As legislative deadlines loomed, students lobbied lawmakers from afar
Jennifer Haber was on a mission.
Cell phone in hand, the senior at Coronado High School called Sen. Dallas Harris’ office. Haber wanted to chat about Assembly Bill 295, a measure co-sponsored by Harris that would have created a comprehensive sex-education curriculum. Staff said Harris was working on Senate bills. Undeterred, Haber next dialed the office of Assemblyman Tyrone Thompson, who chairs the Assembly Education Committee.
“Is there anything I can do to support the bill besides testifying before it goes to committee?” she asked a staff member.
A few nods and pleasantries later, Haber ended the call. But her work wasn’t complete. She had been advised to contact the lawmaker representing her district and share her support of AB295, which died a day later in the Legislature. Before the bill met its demise, though, Haber looked up her lawmaker on her quest to support it.
Students from various high schools surrounded her, buried behind laptops as they wrote lawmakers or prepared testimony for upcoming legislative hearings. They’re part of the Student Legislative Working Group — a newly created organization designed to get teens civically engaged.
“We wanted to make sure that they had free voice,” said Anna Slighting, a Clark County School District teacher who spearheaded the working group. “We did not want them to feel we were influencing them at all on their opinions.”
The group met for a third and final time Wednesday afternoon. They’ve spent the last few weeks learning how the legislative process works, how to navigate a bill-tracking website and how they can add their voice to the mix.
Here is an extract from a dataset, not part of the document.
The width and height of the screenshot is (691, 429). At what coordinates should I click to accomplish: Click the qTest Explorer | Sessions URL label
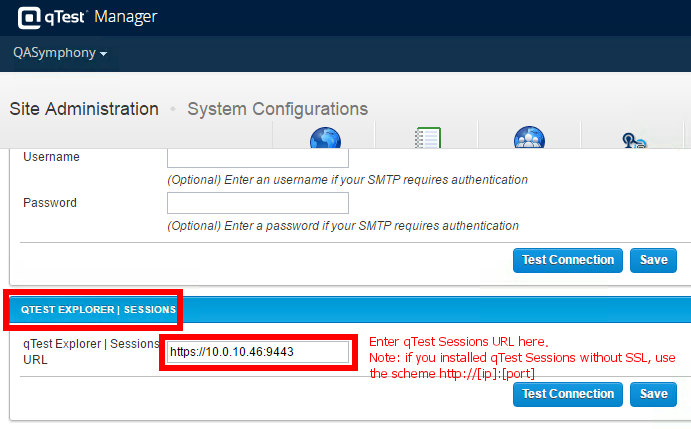pos(90,351)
About 20 students from nine different Clark County high schools participated, Slighting said. While the number may seem small — the school district enrolls roughly 320,000 students — it’s a start. As members of Generation Z, most of these students can’t even cast a ballot yet, but that doesn’t mean they have to stay silent as legislators craft laws seven-some hours north in Carson City.
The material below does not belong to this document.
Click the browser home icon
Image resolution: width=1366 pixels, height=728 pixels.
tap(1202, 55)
Emily Little, a senior at Shadow Ridge High School, spent Wednesday afternoon writing a letter to Sen. Joyce Woodhouse, advocating for the passage of Senate Bill 193, which would fund education programs pertaining to history, law and civics. As a soon-to-be voter, Little said it’s her civic duty to be involved in the process.
“I’m entering society,” she said. “I have to know how to be a part of my government and that it’s important that we participate in our government.”
Slighting said she senses more civic interest among students, perhaps buoyed by their peers nationwide who started school safety conversations after the Parkland, Florida, school shooting last year.
“Many of these students have seen the success of students in Florida and other places across the country, and they are starting to realize they have a place at the table,” she said. “They just need some of us adults and educators to kind of pass the baton over to them.”
Legislative participation, especially for Clark County students, isn’t necessarily easy. The sheer distance between Las Vegas and Carson City makes it difficult, as do hearings that occur during school hours. But it’s not impossible.
Leonardo Benavides, a coordinator within the school district’s government relations team, said several student groups from Clark County have visited the Legislature this year. Other students have testified from the Grant Sawyer State Office Building in Las Vegas, and a group from Leaders in Training (LIT) — a nonprofit that helps students access college — is traveling to the state capital during spring break next week.
Fifteen schools in the Washoe County School District have either taken a trip to Carson City this year or plan to take one, according to information provided by the district. Some lawmakers, such as Sen. Heidi Gansert and Assemblyman Skip Daly, have offered to use campaign funds to cover transportation costs for students, district officials said.
School leaders say student involvement makes a difference.
“The lawmakers see the same people every day,” Benavides said. “When they see the actual people affected by it, I think they take note of it.”
The experience can leave a lasting impression on students as well.
Haber visited Carson City last month during Children’s Week at the Legislature. She lobbied lawmakers on bills regarding comprehensive sex education, lead testing in children, gun background checks and taxes on diapers.
Now, Haber has a spreadsheet with bills she’s tracking and a new career goal — to become a lobbyist. She plans to attend UNLV next year and likely major in political science.
“This is what I want to do,” Haber recalled thinking while in Carson City. “This is so cool.”